The Canada lynx is about the same size as the more common bobcat (20 to 44 pounds). Bobcats look similar to lynx, but their feet and ear tufts are noticeably smaller, and their tail is whitish on the underside and at the tip. Lynx have no white on the tail tip. Bobcats are generally redder than lynx, and may have more distinctive dark spotting on their fur. Unlike bobcats, lynx are highly adapted to live where there is deep snow; thus the two species are isolated from each other in winter. The discovery of lynx-bobcat hybrids in the wild could mean contact between the two species is more common than once thought.
Researchers want to learn how Canada lynx and bobcats interbreed and whether the hybrids can reproduce. If hybrids can reproduce, they would dilute the genetic purity of Canada lynx populations. Management of this rare species would then become more complex.

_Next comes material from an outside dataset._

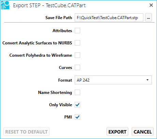
Task: Click the Export STEP - TestCube.CATPart title text
Action: (x=49, y=5)
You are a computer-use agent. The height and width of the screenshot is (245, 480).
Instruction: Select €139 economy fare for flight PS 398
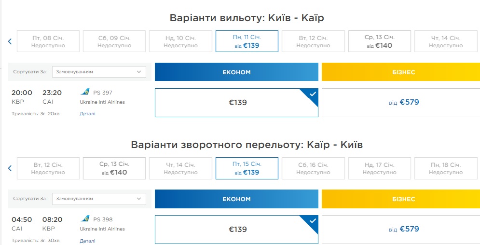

"It would make it difficult to know from a management standpoint what we are trying to protect if we have animals with genes from both Canada lynx and bobcat," Ruggiero said. Even if hybrids cannot reproduce, he said, the female lynx's ability to produce more Canada lynx is reduced by giving birth to hybrids.
DNA analysis has shown that all five hybrids resulted from male bobcats breeding with female lynx. More samples will help determine if male lynx and female bobcats breed. "The discovery can be seen as a negative whether the hybrid offspring can reproduce or not," Ruggiero said. "It's probably more negative if the offspring are fertile because of the genetic dilution."